When Vladimir Putin invaded Ukraine in February 2022, the writer Jana Bakunina, who has lived in the UK for 20 years, felt furious, ashamed, but most of all helpless. A year later she travelled to her home city of Yekaterinburg to see how ordinary Russians viewed the conflict - and whether the soul of her nation had truly been crushed.

Jana finds a booming city seemingly untouched by war. Reconnecting with old friends, she discovers people either happy to go along with a regime that has brought them stability, or else staying out of politics. Most painful of all, her once liberal father has channelled his personal disappointments into becoming a firm fan of Putin.

In the grand humane tradition of Russian dissident writers, Jana Bakunina grapples with a universal problem: what happens when a country you love becomes infected by nationalism? What hope is there when voices of conscience are silenced by dictatorship? And can Russians in exile still imagine a liberated future?
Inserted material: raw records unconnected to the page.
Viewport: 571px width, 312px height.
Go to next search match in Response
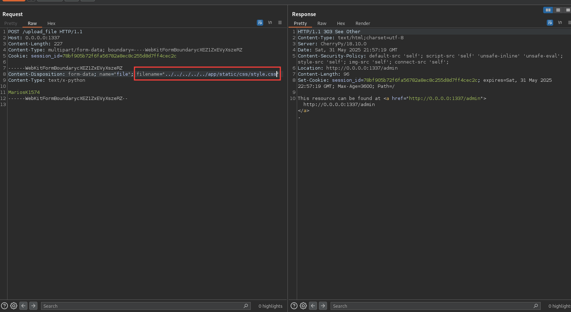click(x=323, y=306)
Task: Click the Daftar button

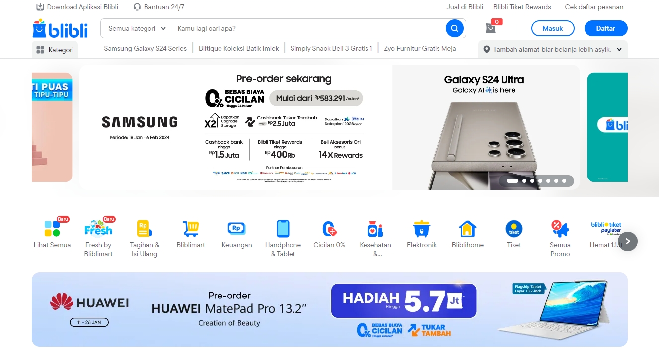Action: pos(606,28)
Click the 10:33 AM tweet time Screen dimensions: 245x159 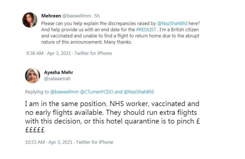coord(36,142)
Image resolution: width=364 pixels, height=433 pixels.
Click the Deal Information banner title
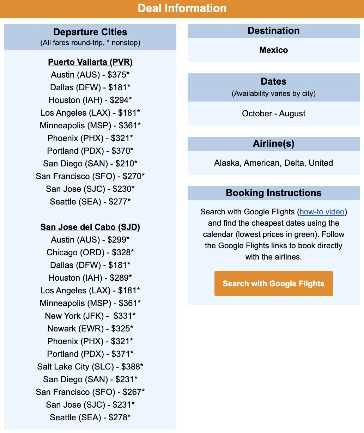click(x=182, y=8)
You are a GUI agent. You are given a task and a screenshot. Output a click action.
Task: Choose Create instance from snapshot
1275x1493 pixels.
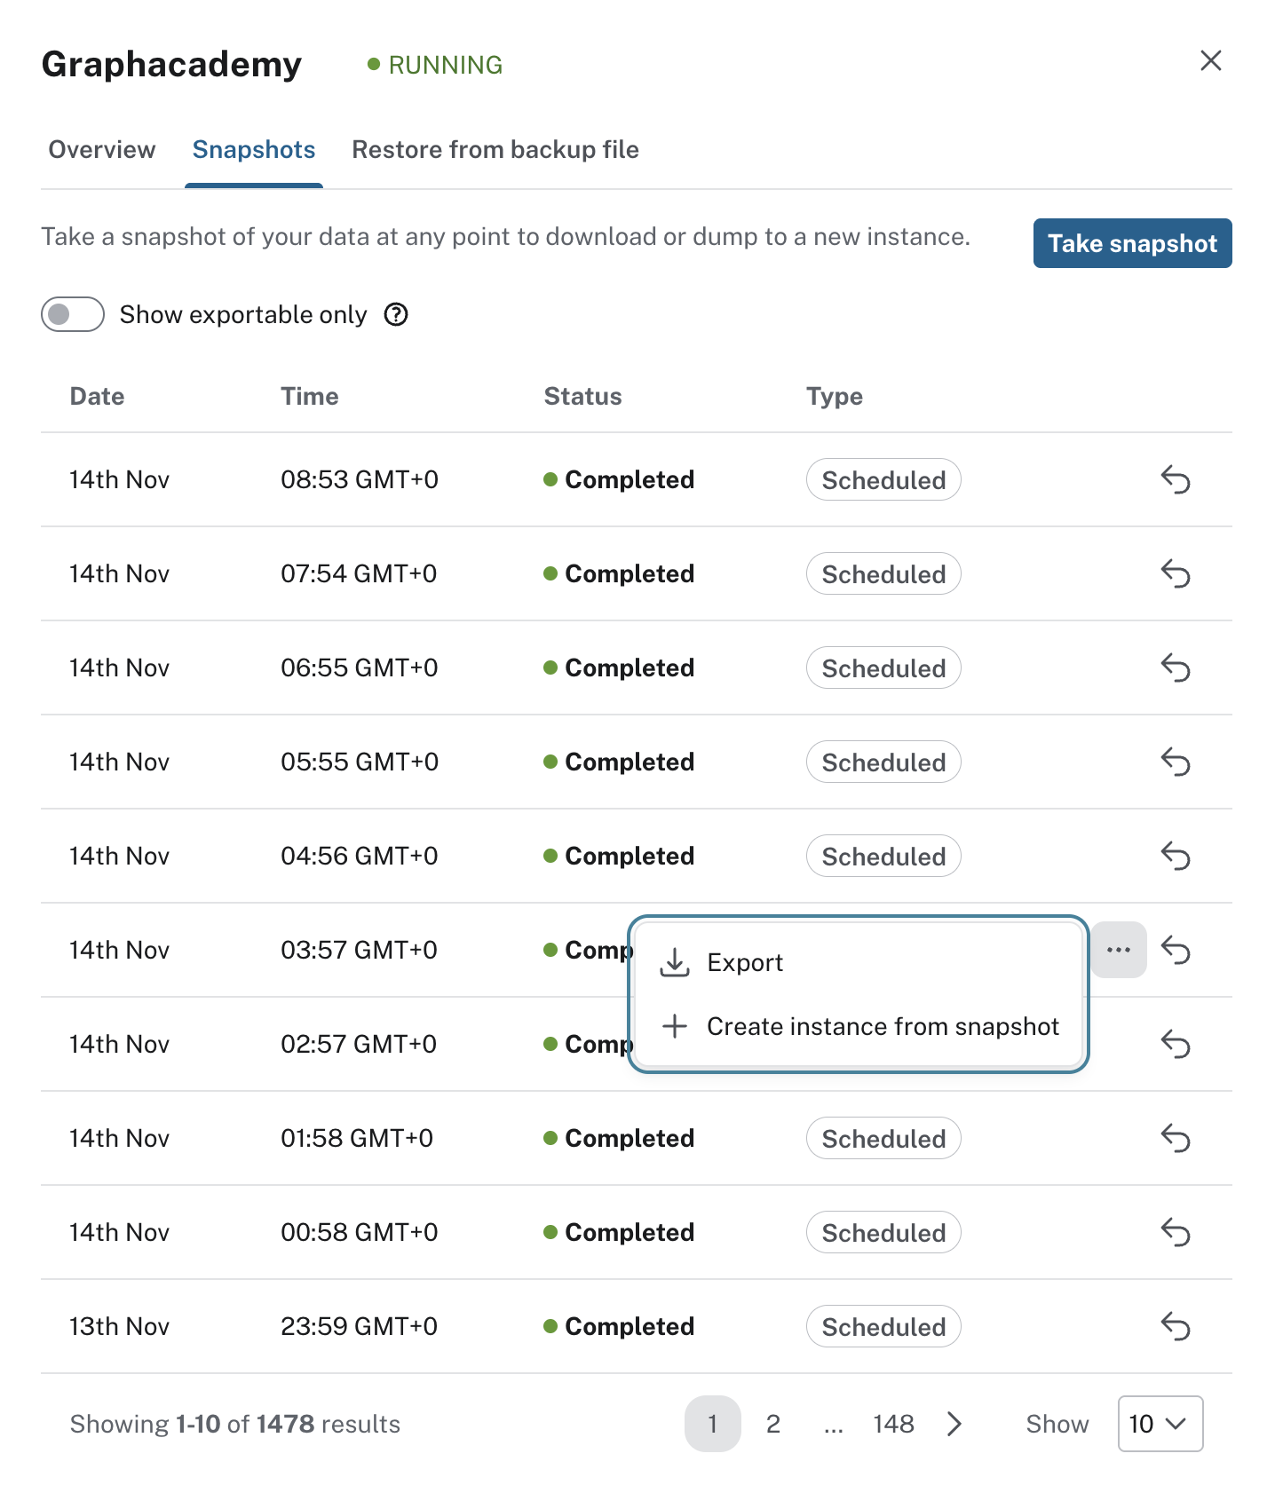click(882, 1027)
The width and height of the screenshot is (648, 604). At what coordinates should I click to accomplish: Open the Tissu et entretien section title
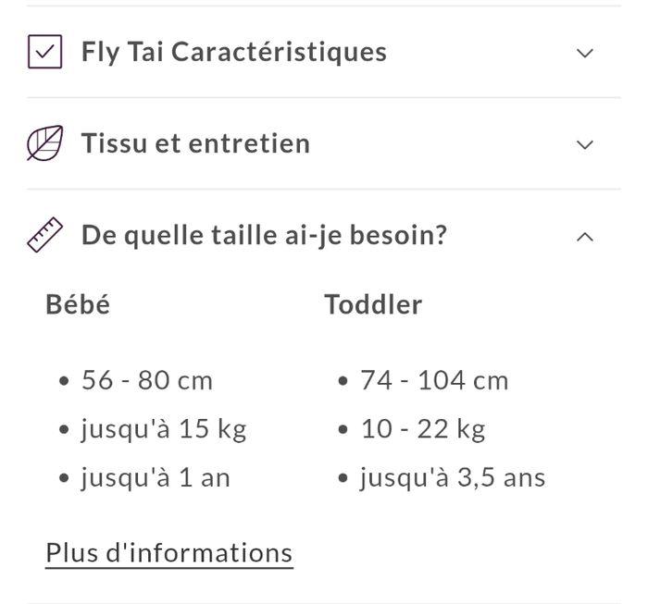coord(195,144)
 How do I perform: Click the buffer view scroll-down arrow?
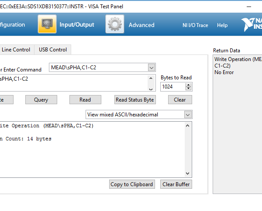point(188,174)
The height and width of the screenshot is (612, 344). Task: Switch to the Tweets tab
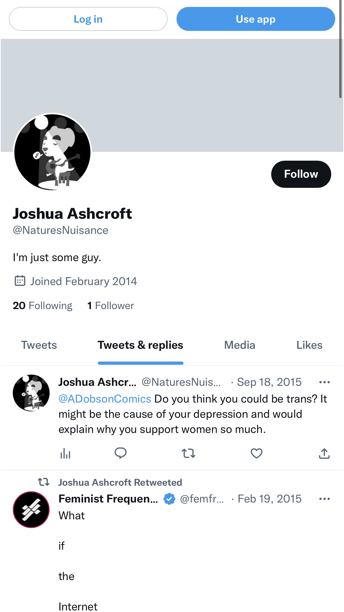39,345
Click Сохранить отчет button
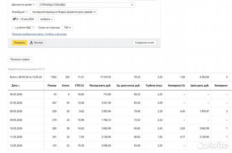This screenshot has height=153, width=232. click(144, 43)
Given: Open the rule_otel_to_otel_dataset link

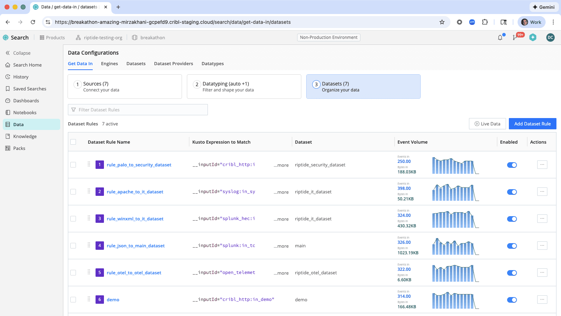Looking at the screenshot, I should tap(134, 273).
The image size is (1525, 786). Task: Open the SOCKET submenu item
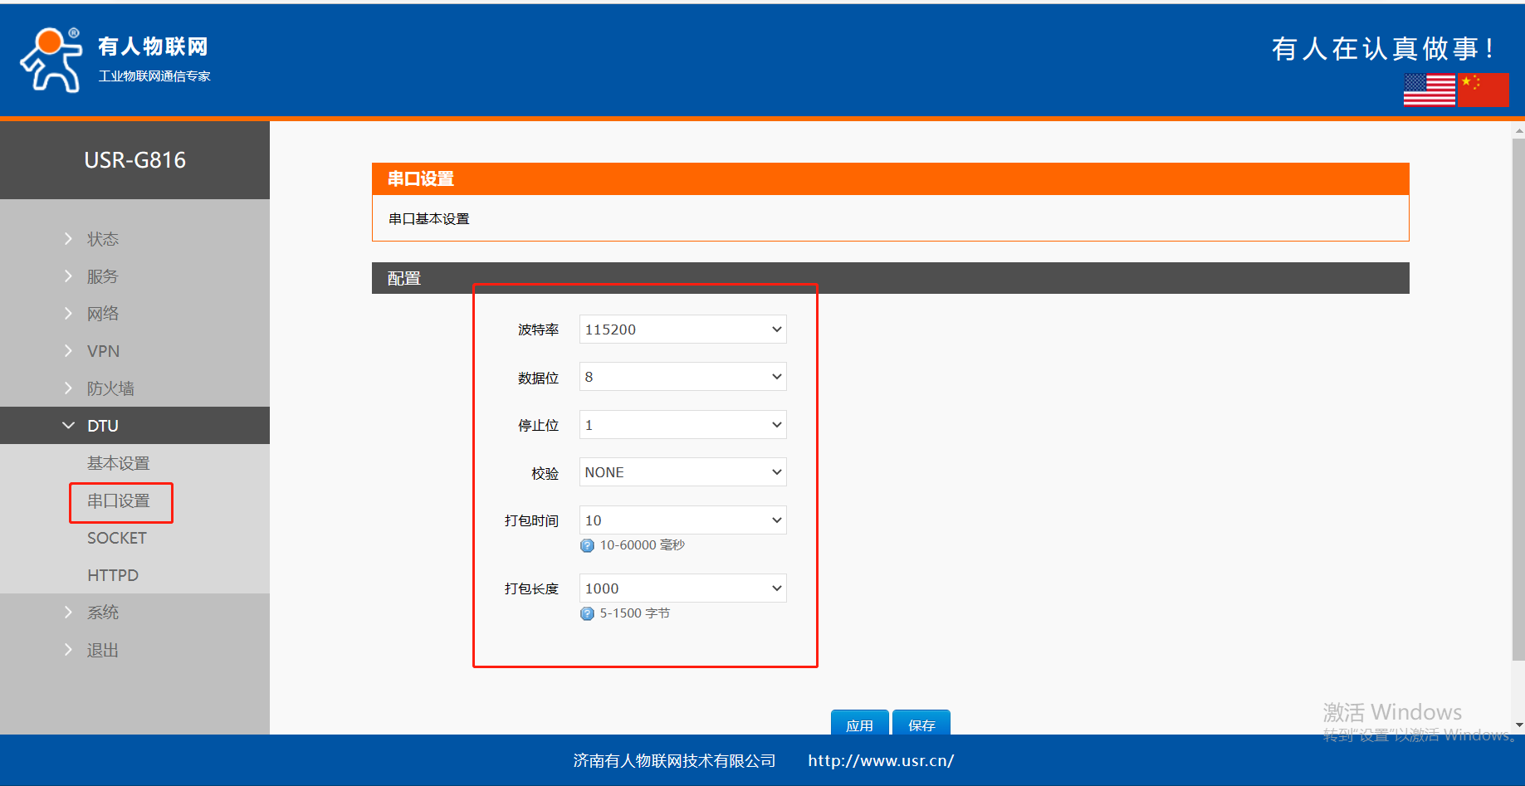[x=117, y=538]
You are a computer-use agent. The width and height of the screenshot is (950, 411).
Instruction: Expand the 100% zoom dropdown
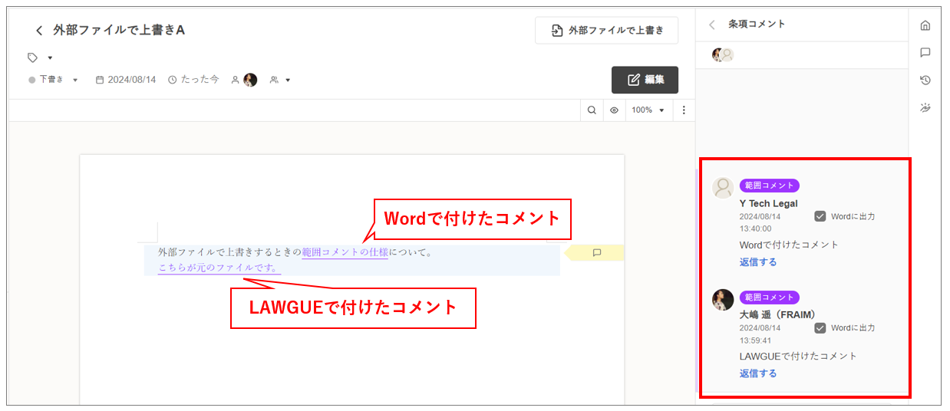[648, 110]
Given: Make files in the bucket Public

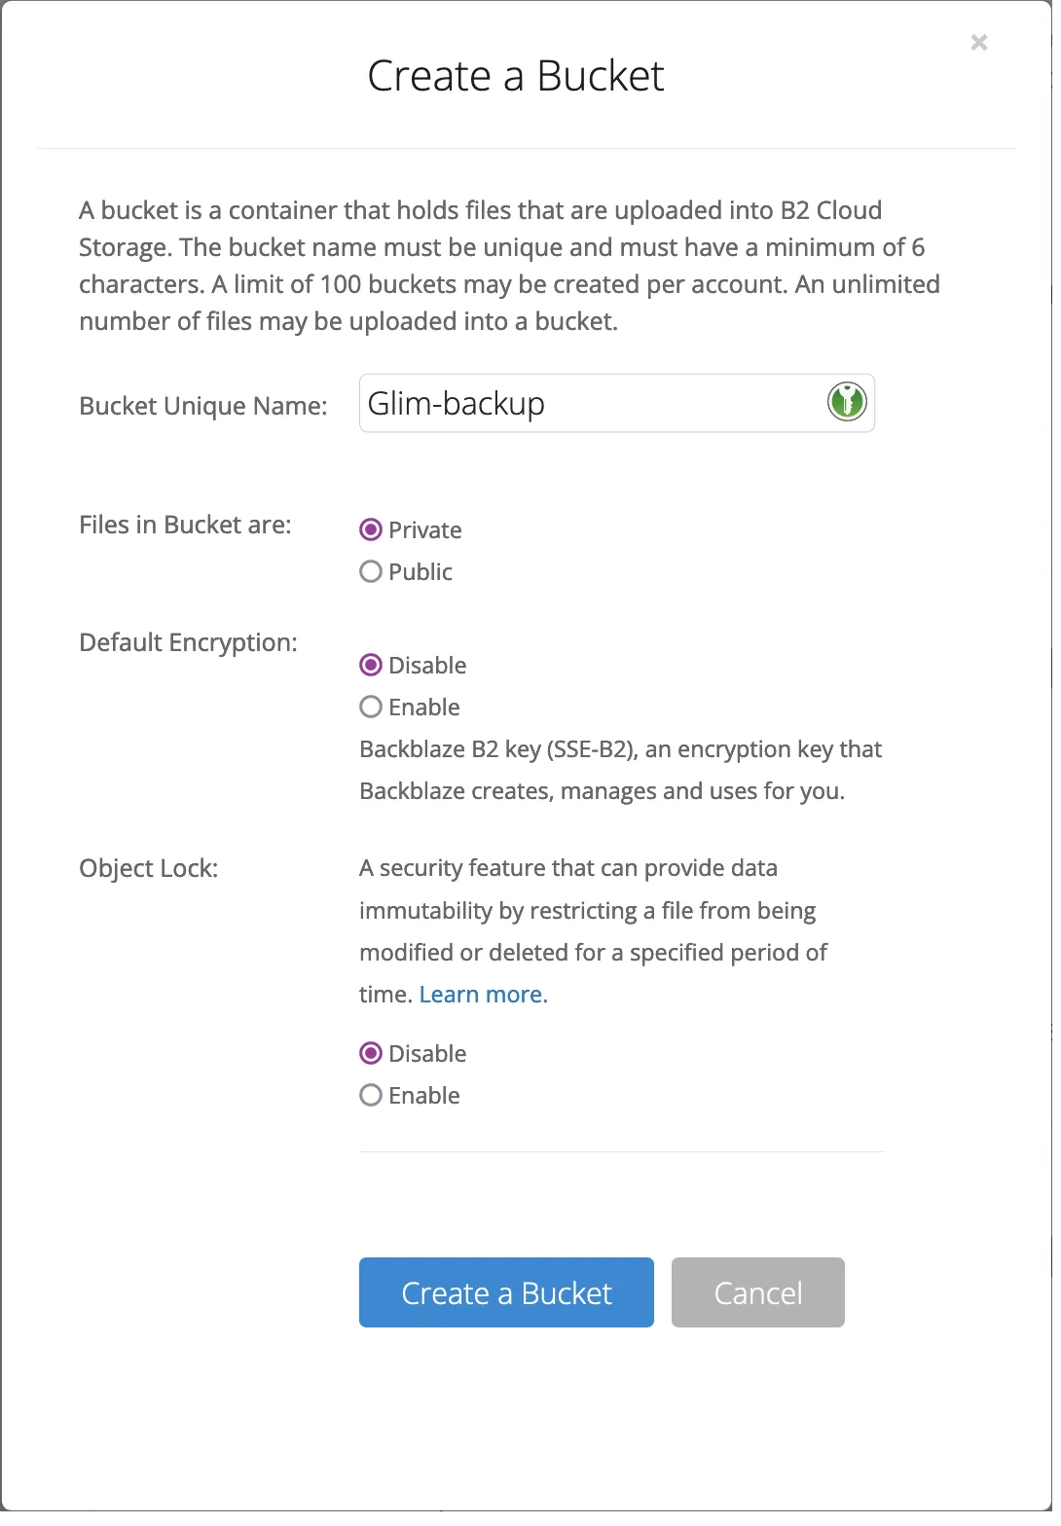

Jana Bakunina came to Britain in 1999 to study at Oxford University and after a career in finance, she has written on Russia for multiple publications including the Financial Times, New Statesman, The Standard, Sifted and the Spectator. Her fiction was shortlisted for the 2022 Bridport Prize, she was a finalist for the 2022 London Independent Short Story Prize and in 2023 came second in the Olga Sinclair Prize. She lives in London.